WORK INSTRUCTIONS:
A: Answer these questions using the cat café extract:
(i) How many rescue cats does Jackson’s Rescue Cat Cafe home at a time?
(ii) On which street did Java Whiskers Marylebone open?
(iii) In what month and year did Java Whiskers White City open?
B: Return the passage of the cat café extract from "Jackson's Rescue Cat" up to and including "through their website.", word for word.

SOURCE EXTRACT:
————

It’s a family-run business and consistently won the TripAdvisor Travelers’ Choice award in 2021 and 2022. The retro food and drink menu is short but ambitious; the potato pots come up a lot in reviews. Bookings go through phone, with payment over the line to confirm. See more on their website.

Jackson’s Rescue Cat Cafe

Jackson's Rescue Cat Cafe interior Courtesy of @jacksonsrescuecatcafe on Facebook

Jackson’s Rescue is a non-profit run by Jackson’s Animal Rescue in Hoylake on the Wirral, and is one of the highest-rated cat cafés in England (4.9 across well over a hundred Google reviews). It homes 10 to 15 rescue cats at a time, with overhead walkways letting them retreat to a private upstairs area whenever they want a break.

Beyond the regular drop-in sessions, Jackson’s runs quiet hours for sensory needs, educational talks, and book clubs, and reviewers regularly mention the genuine accessibility of the building, which most cat cafés can’t match. All proceeds support the rescue’s wider rehoming work. Book through their website.

Java Whiskers Cat Café Marylebone

Java Whiskers Marylebone interior Courtesy of @javawhiskers on Facebook

Java Whiskers Marylebone opened on Great Portland Street in October 2020 as the UK’s first Java Whiskers branch, an eight-minute walk from Oxford Circus. The cafe spans two floors (a wheelchair-accessible ground-floor Cat Lounge, and a Kitten Lounge below for younger felines) and is topped by a glass ceiling that floods the space with light.

The chain runs hard on adoptions, around 900 in 2024 alone, and you can read each cat’s bio in the booklets at the table. The events programme is unusually creative: Afternoon Tea, Kitten Yoga, and “Meowfulness” mindfulness sessions all show up in regular rotation. Book sessions on their website.

Java Whiskers Cat Café White City

Java Whiskers White City interior Courtesy of @javawhiskers on Facebook

Java Whiskers White City is the chain’s flagship, opened next to Westfield Square in December 2022. Both the Cat Lounge and the Kitten Lounge are wheelchair accessible, large windows let passers-by see in (and the cats see out), and there’s a small outdoor seating area for warmer weather.

————

DATA SHOWN:
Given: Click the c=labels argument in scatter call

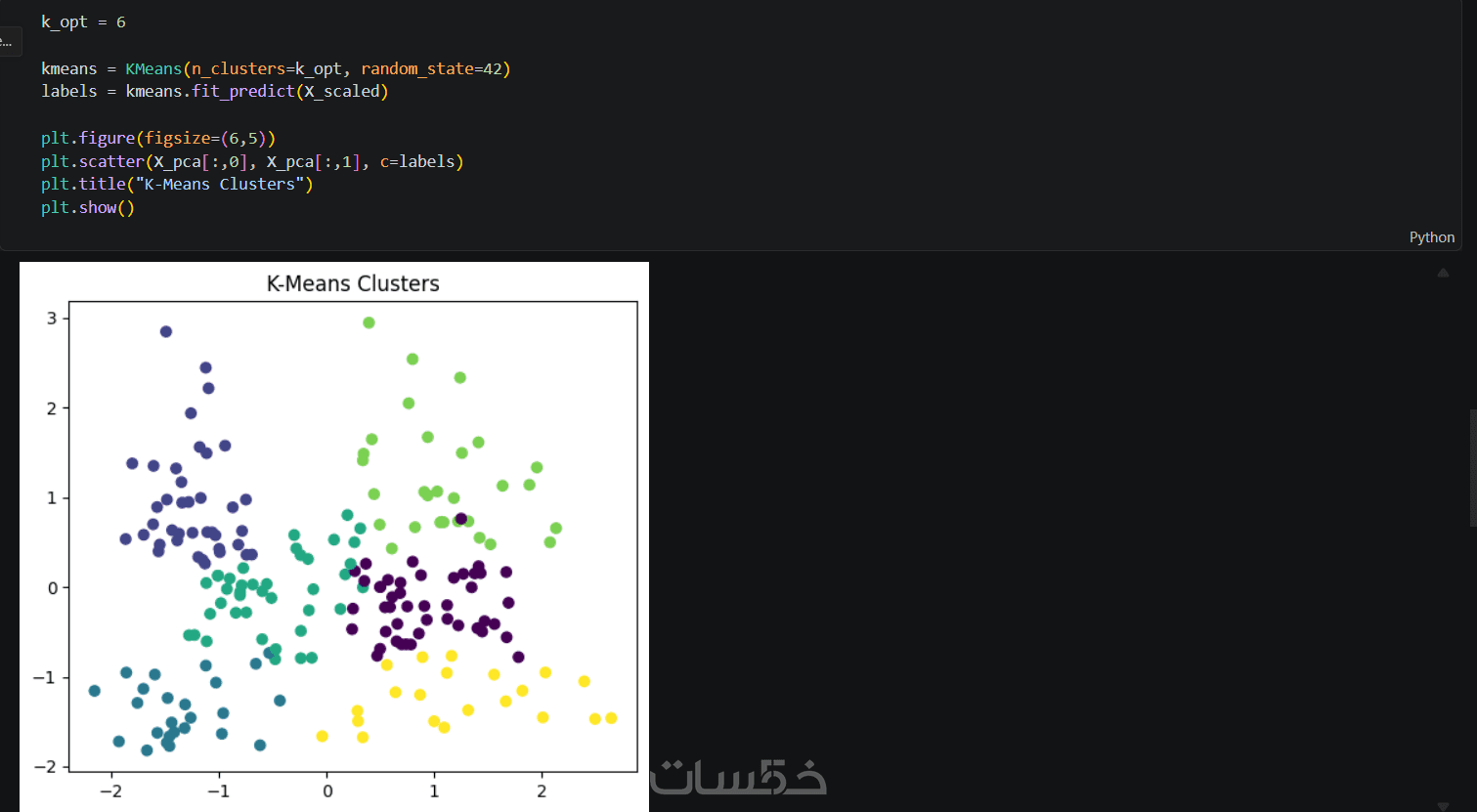Looking at the screenshot, I should tap(420, 161).
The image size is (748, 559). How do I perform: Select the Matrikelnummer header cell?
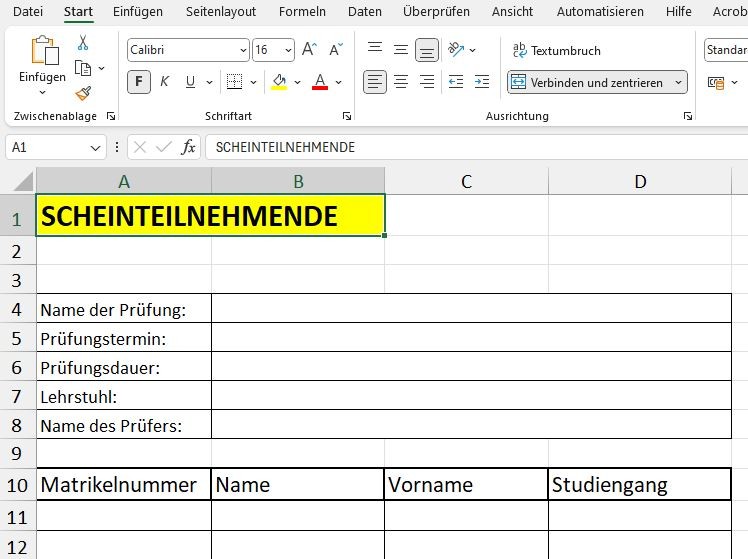[123, 486]
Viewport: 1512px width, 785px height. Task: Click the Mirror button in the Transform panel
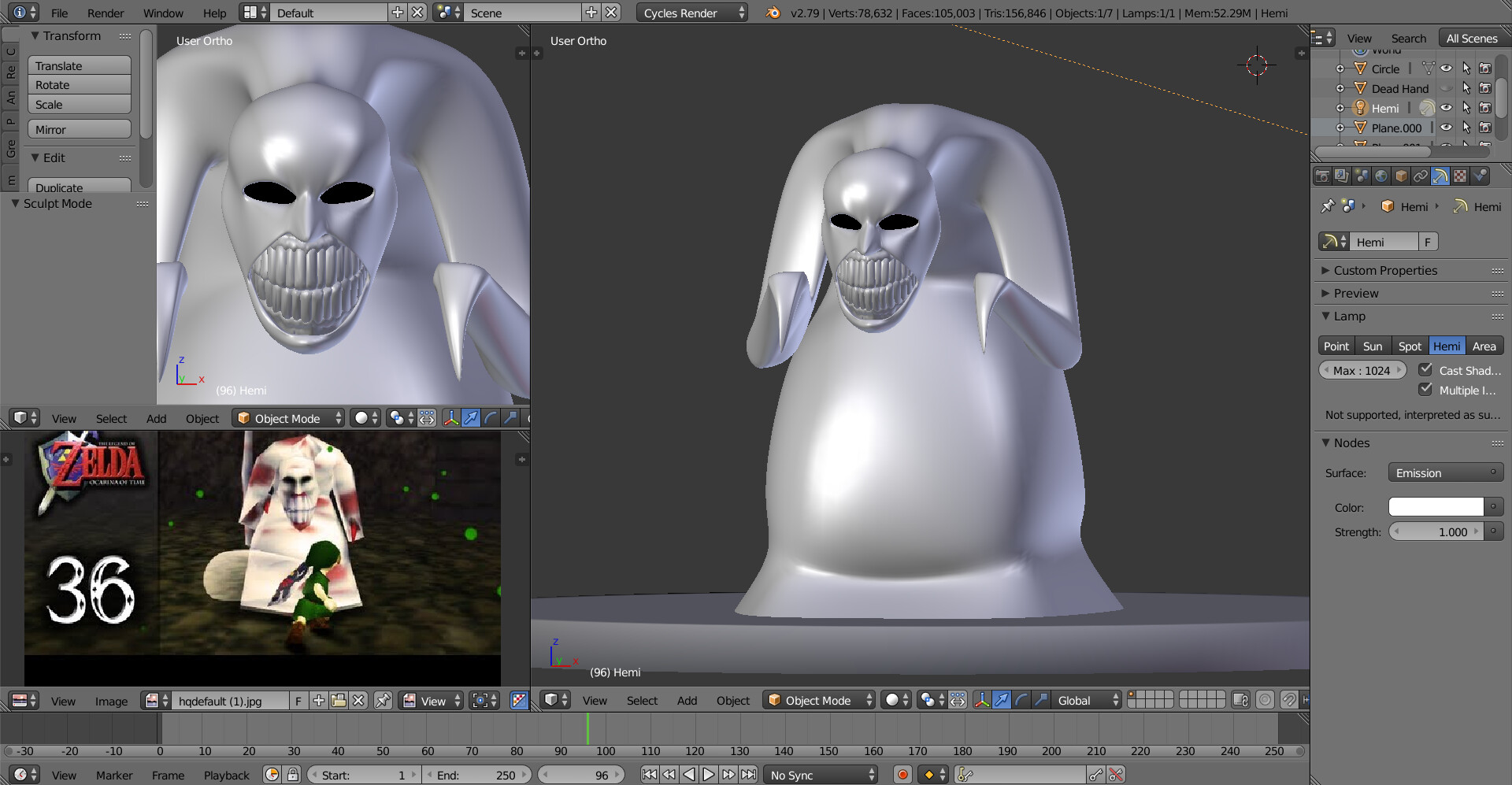click(79, 128)
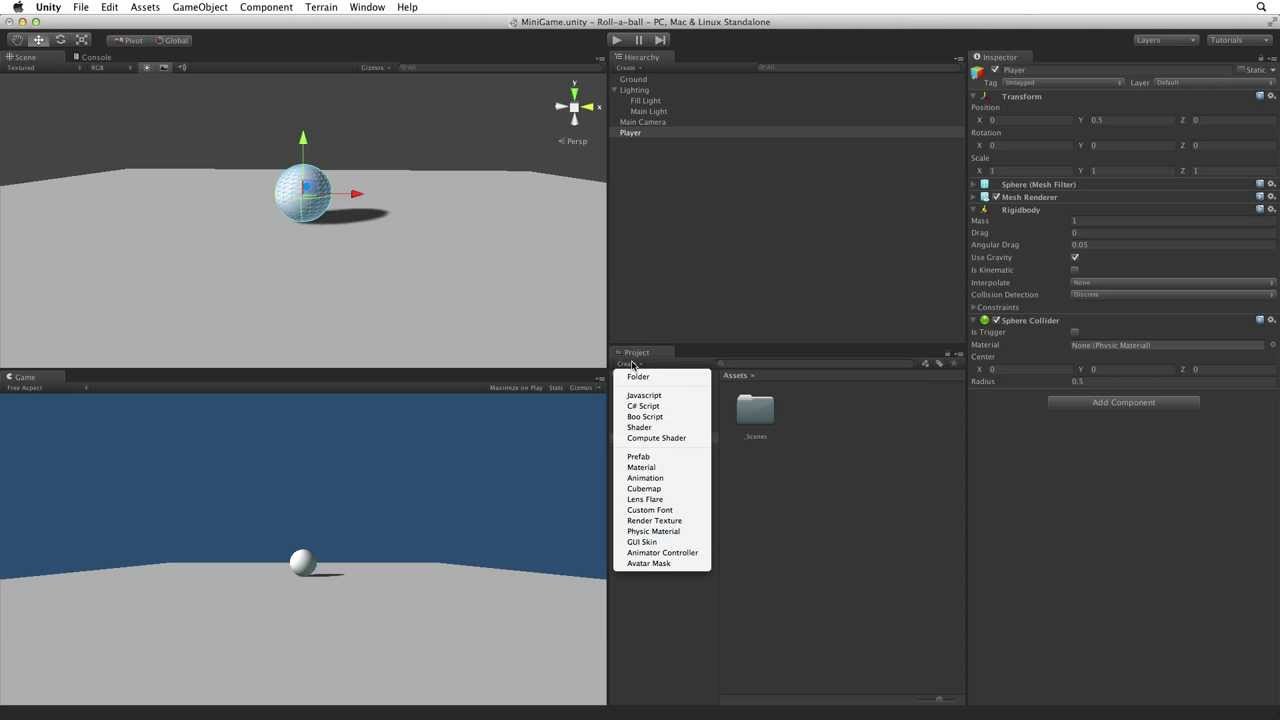Toggle scene lighting in the Scene view
The width and height of the screenshot is (1280, 720).
(x=147, y=67)
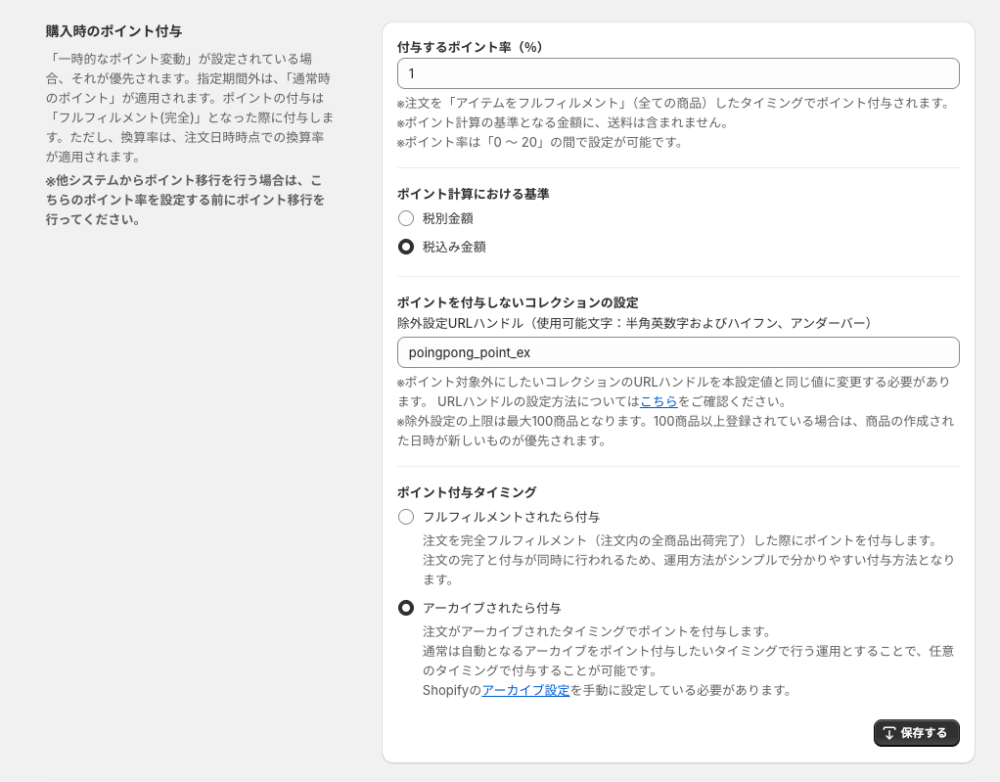Focus the 付与するポイント率 input field
The image size is (1000, 782).
click(x=678, y=74)
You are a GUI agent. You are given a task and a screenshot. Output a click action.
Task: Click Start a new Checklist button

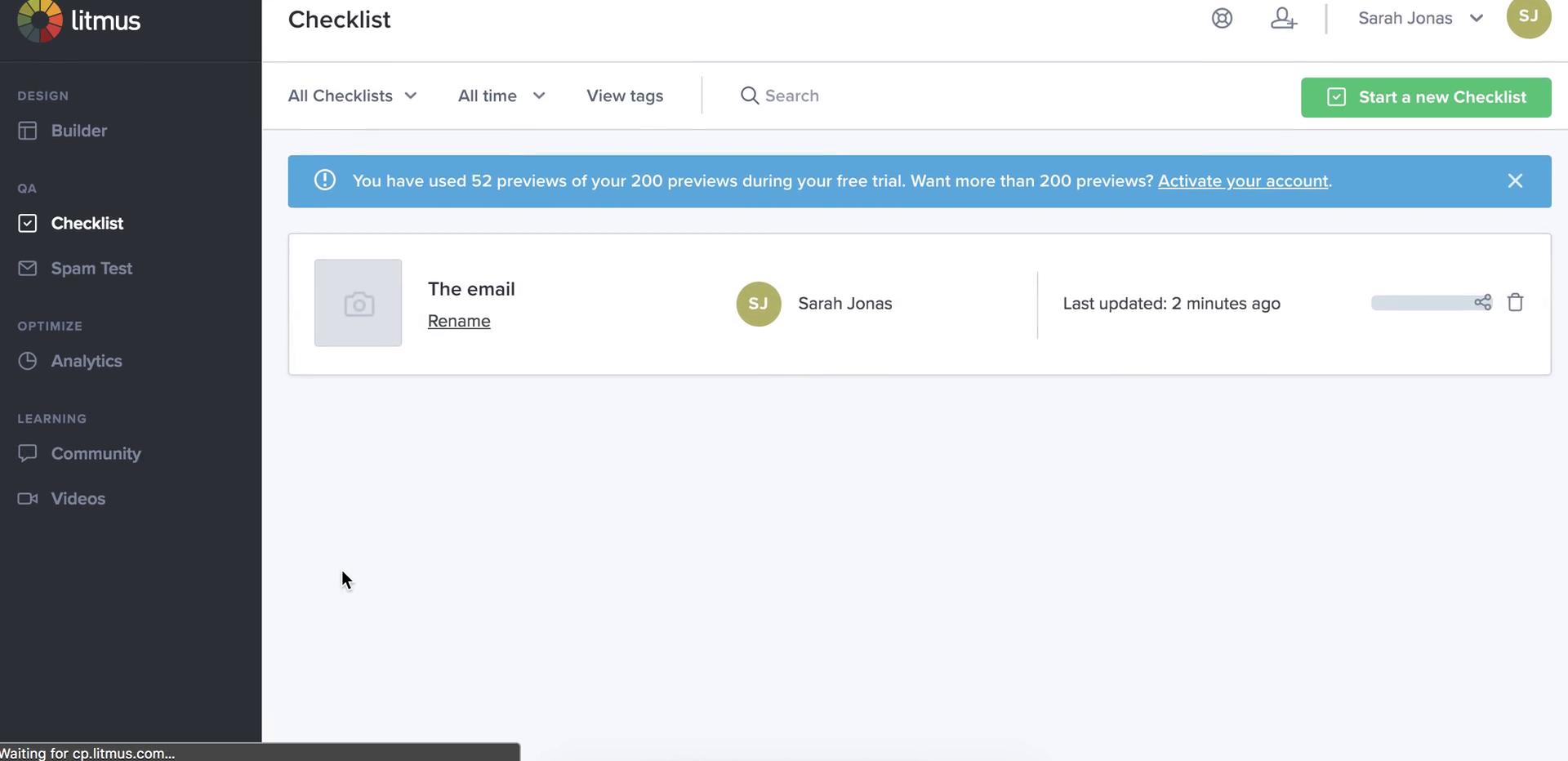[x=1425, y=97]

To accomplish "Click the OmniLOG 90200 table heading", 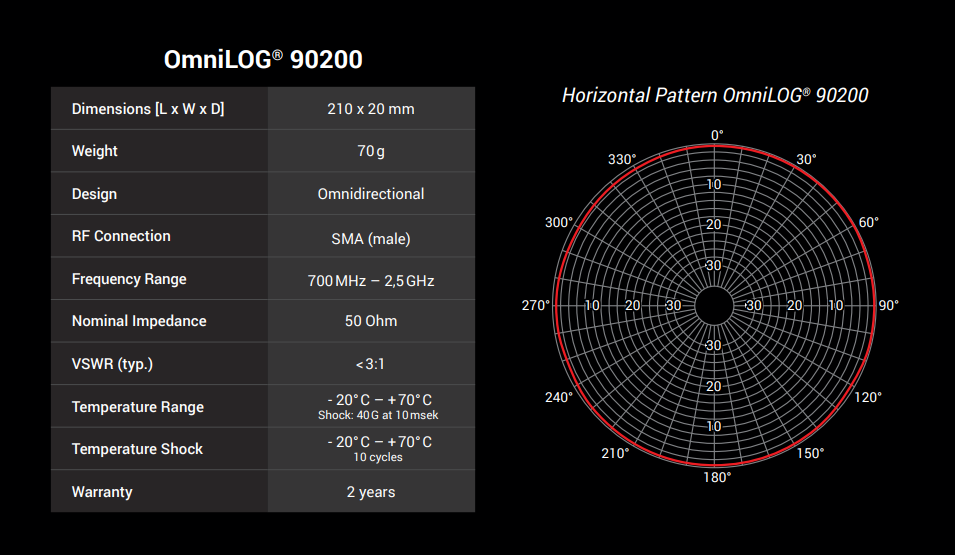I will point(263,60).
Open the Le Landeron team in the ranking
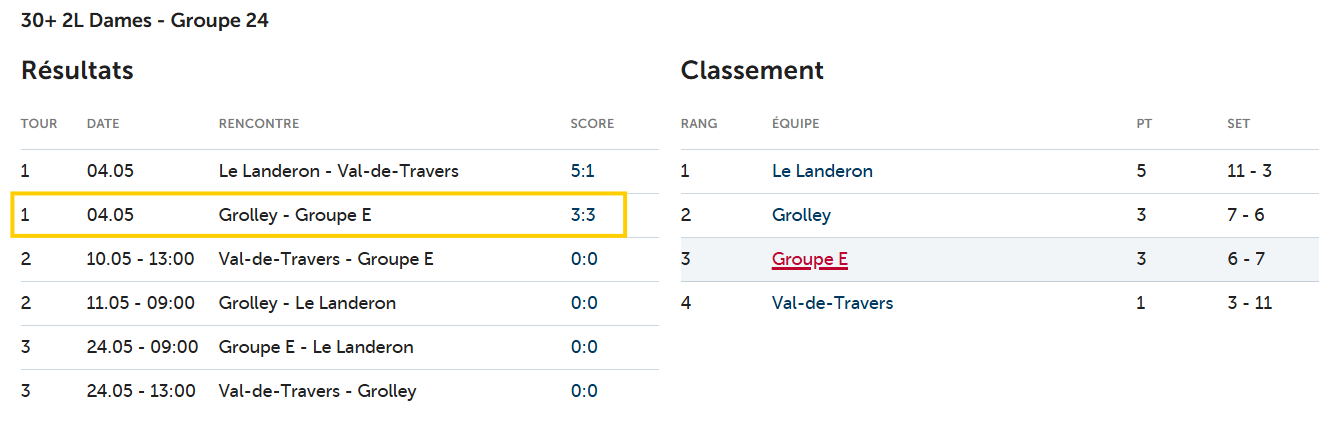This screenshot has height=421, width=1330. 822,171
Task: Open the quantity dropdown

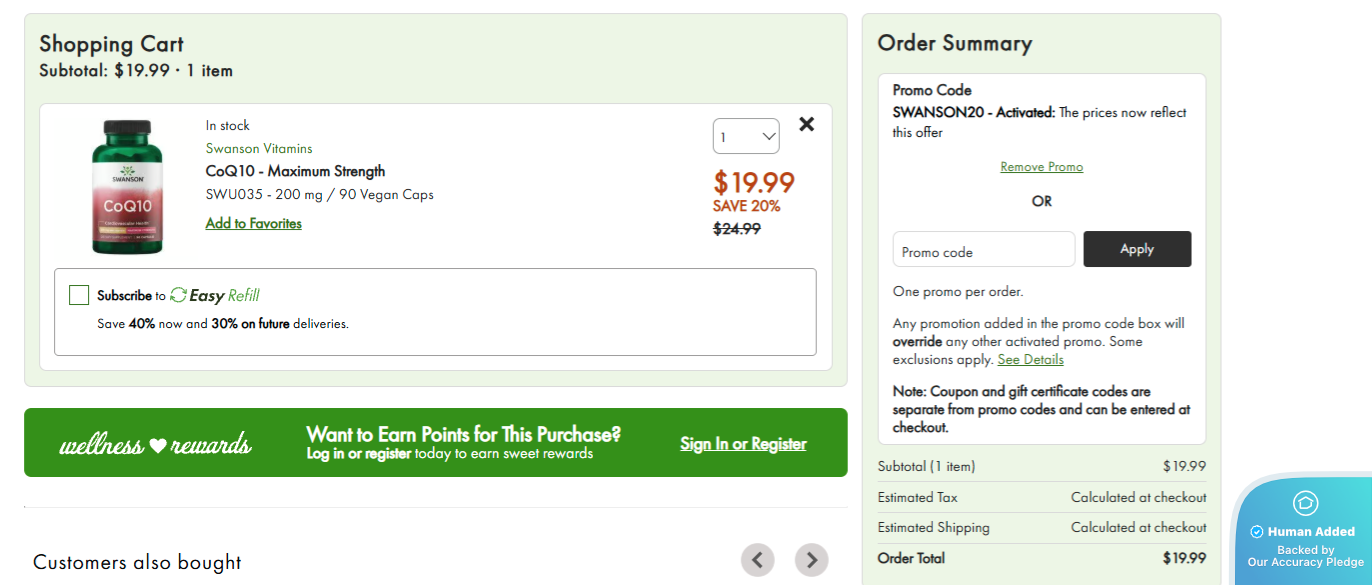Action: click(x=745, y=136)
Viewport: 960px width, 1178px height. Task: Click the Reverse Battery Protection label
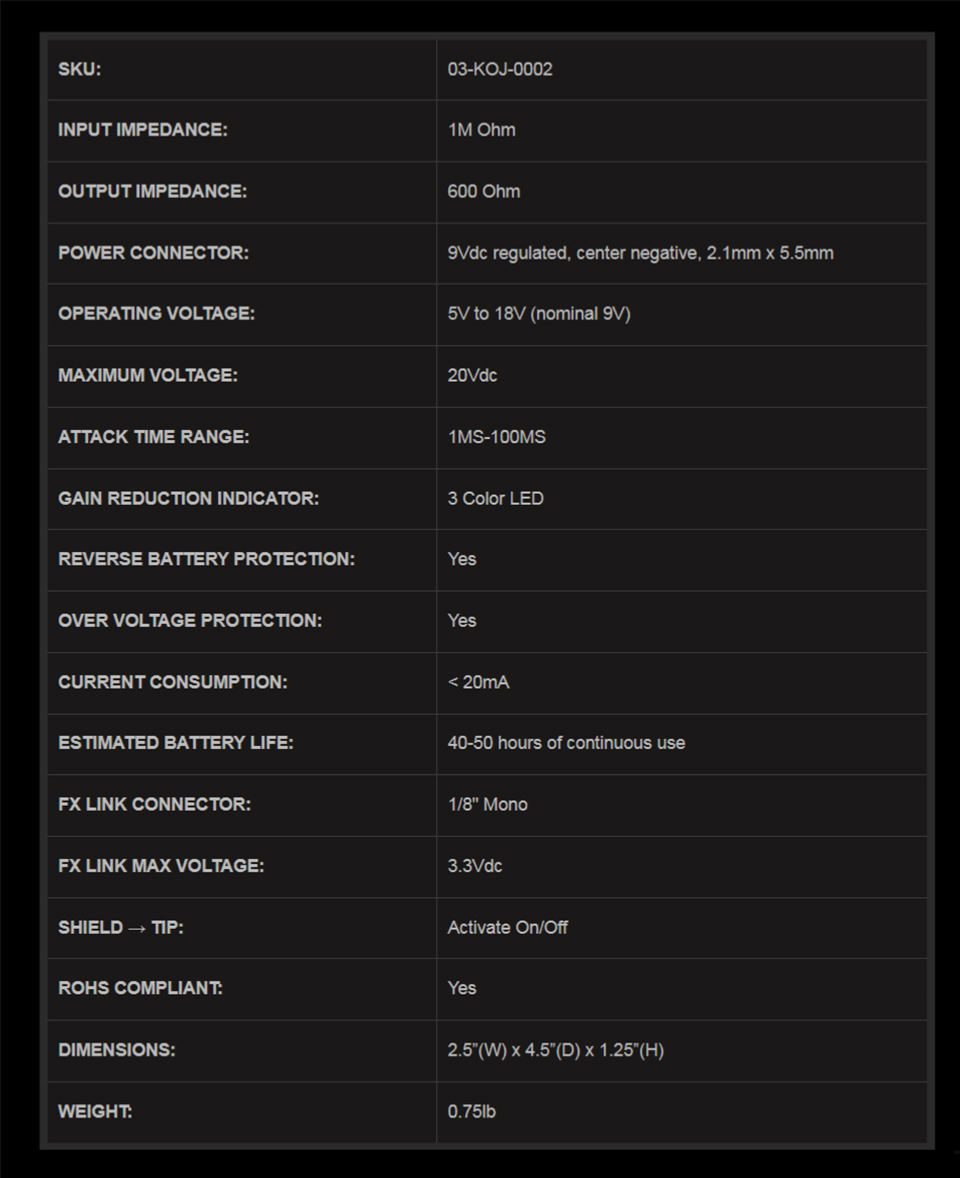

————

EXPECTED ANSWERS:
A:
(i) 10 to 15
(ii) Great Portland Street
(iii) December 2022

B:
Jackson's Rescue Cat Cafe interior Courtesy of @jacksonsrescuecatcafe on Facebook

Jackson’s Rescue is a non-profit run by Jackson’s Animal Rescue in Hoylake on the Wirral, and is one of the highest-rated cat cafés in England (4.9 across well over a hundred Google reviews). It homes 10 to 15 rescue cats at a time, with overhead walkways letting them retreat to a private upstairs area whenever they want a break.

Beyond the regular drop-in sessions, Jackson’s runs quiet hours for sensory needs, educational talks, and book clubs, and reviewers regularly mention the genuine accessibility of the building, which most cat cafés can’t match. All proceeds support the rescue’s wider rehoming work. Book through their website.